## What is needed
Please edit the rows below by replacing "Where should I click to" with "Where do I click to" wherever it occurs, keeping everything else the same.

start Data lines

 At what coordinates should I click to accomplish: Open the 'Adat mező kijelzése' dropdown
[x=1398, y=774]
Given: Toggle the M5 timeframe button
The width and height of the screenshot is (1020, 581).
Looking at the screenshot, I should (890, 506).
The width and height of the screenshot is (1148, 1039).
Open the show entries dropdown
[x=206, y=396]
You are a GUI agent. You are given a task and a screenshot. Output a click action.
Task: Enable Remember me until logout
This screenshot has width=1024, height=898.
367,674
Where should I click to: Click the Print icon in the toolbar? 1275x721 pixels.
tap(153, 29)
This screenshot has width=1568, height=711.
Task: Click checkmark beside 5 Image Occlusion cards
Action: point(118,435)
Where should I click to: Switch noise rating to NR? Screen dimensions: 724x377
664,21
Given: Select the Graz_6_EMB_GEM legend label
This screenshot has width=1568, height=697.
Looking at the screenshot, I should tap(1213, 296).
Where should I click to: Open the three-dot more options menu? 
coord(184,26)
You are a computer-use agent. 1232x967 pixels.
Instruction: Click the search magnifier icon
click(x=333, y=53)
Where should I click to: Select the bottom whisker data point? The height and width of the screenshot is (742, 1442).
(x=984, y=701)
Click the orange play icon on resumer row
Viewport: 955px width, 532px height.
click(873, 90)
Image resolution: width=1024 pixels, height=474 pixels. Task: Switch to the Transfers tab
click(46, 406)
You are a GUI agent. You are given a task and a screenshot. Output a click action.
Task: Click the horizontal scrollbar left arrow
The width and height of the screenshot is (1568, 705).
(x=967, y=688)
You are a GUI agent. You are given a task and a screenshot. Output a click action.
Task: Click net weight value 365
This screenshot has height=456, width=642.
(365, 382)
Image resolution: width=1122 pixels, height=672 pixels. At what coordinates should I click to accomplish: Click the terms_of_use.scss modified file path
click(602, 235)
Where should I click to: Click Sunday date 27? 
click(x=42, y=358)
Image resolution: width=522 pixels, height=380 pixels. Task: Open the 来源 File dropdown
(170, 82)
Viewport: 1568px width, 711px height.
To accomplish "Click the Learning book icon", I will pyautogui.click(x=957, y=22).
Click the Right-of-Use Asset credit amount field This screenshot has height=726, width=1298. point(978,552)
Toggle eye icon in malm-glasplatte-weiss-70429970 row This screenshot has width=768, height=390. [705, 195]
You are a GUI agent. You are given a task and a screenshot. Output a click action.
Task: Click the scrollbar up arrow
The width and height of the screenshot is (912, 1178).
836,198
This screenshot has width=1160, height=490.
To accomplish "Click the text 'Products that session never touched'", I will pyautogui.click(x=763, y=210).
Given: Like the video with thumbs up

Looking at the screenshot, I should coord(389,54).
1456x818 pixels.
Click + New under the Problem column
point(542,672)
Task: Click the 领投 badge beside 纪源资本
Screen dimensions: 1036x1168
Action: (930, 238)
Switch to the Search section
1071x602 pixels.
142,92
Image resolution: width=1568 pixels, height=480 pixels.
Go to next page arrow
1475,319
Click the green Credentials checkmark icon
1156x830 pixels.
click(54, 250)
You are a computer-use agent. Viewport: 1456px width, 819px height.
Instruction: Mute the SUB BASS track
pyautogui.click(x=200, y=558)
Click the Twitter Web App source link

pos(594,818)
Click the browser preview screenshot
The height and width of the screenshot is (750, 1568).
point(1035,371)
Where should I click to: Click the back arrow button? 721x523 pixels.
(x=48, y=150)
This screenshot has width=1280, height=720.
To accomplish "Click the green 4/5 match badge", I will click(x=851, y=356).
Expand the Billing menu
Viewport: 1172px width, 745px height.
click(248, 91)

end Data lines

## Solution
 At what coordinates should I click to accomplish: Open the 'Adat mező kijelzése' dropdown
[x=1398, y=774]
Given: Toggle the M5 timeframe button
The width and height of the screenshot is (1020, 581).
Looking at the screenshot, I should (890, 506).
The width and height of the screenshot is (1148, 1039).
Open the show entries dropdown
[x=206, y=396]
You are a GUI agent. You are given a task and a screenshot. Output a click action.
Task: Enable Remember me until logout
This screenshot has width=1024, height=898.
367,674
Where do I click to: Click the Print icon in the toolbar? 1275x721 pixels.
tap(153, 29)
This screenshot has width=1568, height=711.
Task: Click checkmark beside 5 Image Occlusion cards
Action: point(118,435)
Where do I click to: Switch noise rating to NR? Screen dimensions: 724x377
664,21
Given: Select the Graz_6_EMB_GEM legend label
This screenshot has width=1568, height=697.
Looking at the screenshot, I should tap(1213, 296).
Where do I click to: Open the three-dot more options menu? 
coord(184,26)
You are a computer-use agent. 1232x967 pixels.
Instruction: Click the search magnifier icon
click(x=333, y=53)
Where do I click to: Select the bottom whisker data point? The height and width of the screenshot is (742, 1442).
(x=984, y=701)
Click the orange play icon on resumer row
Viewport: 955px width, 532px height.
click(873, 90)
Image resolution: width=1024 pixels, height=474 pixels. Task: Switch to the Transfers tab
click(46, 406)
You are a GUI agent. You are given a task and a screenshot. Output a click action.
Task: Click the horizontal scrollbar left arrow
The width and height of the screenshot is (1568, 705).
(x=967, y=688)
You are a GUI agent. You are given a task and a screenshot. Output a click action.
Task: Click net weight value 365
This screenshot has height=456, width=642.
(365, 382)
Image resolution: width=1122 pixels, height=672 pixels. At what coordinates should I click to accomplish: Click the terms_of_use.scss modified file path
click(602, 235)
Where do I click to: Click Sunday date 27? 
click(x=42, y=358)
Image resolution: width=522 pixels, height=380 pixels. Task: Open the 来源 File dropdown
(170, 82)
Viewport: 1568px width, 711px height.
To accomplish "Click the Learning book icon", I will pyautogui.click(x=957, y=22).
Click the Right-of-Use Asset credit amount field This screenshot has height=726, width=1298. point(978,552)
Toggle eye icon in malm-glasplatte-weiss-70429970 row This screenshot has width=768, height=390. [705, 195]
You are a GUI agent. You are given a task and a screenshot. Output a click action.
Task: Click the scrollbar up arrow
The width and height of the screenshot is (912, 1178).
836,198
This screenshot has width=1160, height=490.
To accomplish "Click the text 'Products that session never touched'", I will pyautogui.click(x=763, y=210).
Given: Like the video with thumbs up

Looking at the screenshot, I should coord(389,54).
1456x818 pixels.
Click + New under the Problem column
point(542,672)
Task: Click the 领投 badge beside 纪源资本
Screen dimensions: 1036x1168
Action: (930, 238)
Switch to the Search section
1071x602 pixels.
142,92
Image resolution: width=1568 pixels, height=480 pixels.
Go to next page arrow
1475,319
Click the green Credentials checkmark icon
1156x830 pixels.
click(54, 250)
You are a computer-use agent. Viewport: 1456px width, 819px height.
Instruction: Mute the SUB BASS track
pyautogui.click(x=200, y=558)
Click the Twitter Web App source link

pos(594,818)
Click the browser preview screenshot
The height and width of the screenshot is (750, 1568).
point(1035,371)
Where do I click to: Click the back arrow button? 721x523 pixels.
(x=48, y=150)
This screenshot has width=1280, height=720.
To accomplish "Click the green 4/5 match badge", I will click(x=851, y=356).
Expand the Billing menu
Viewport: 1172px width, 745px height.
click(248, 91)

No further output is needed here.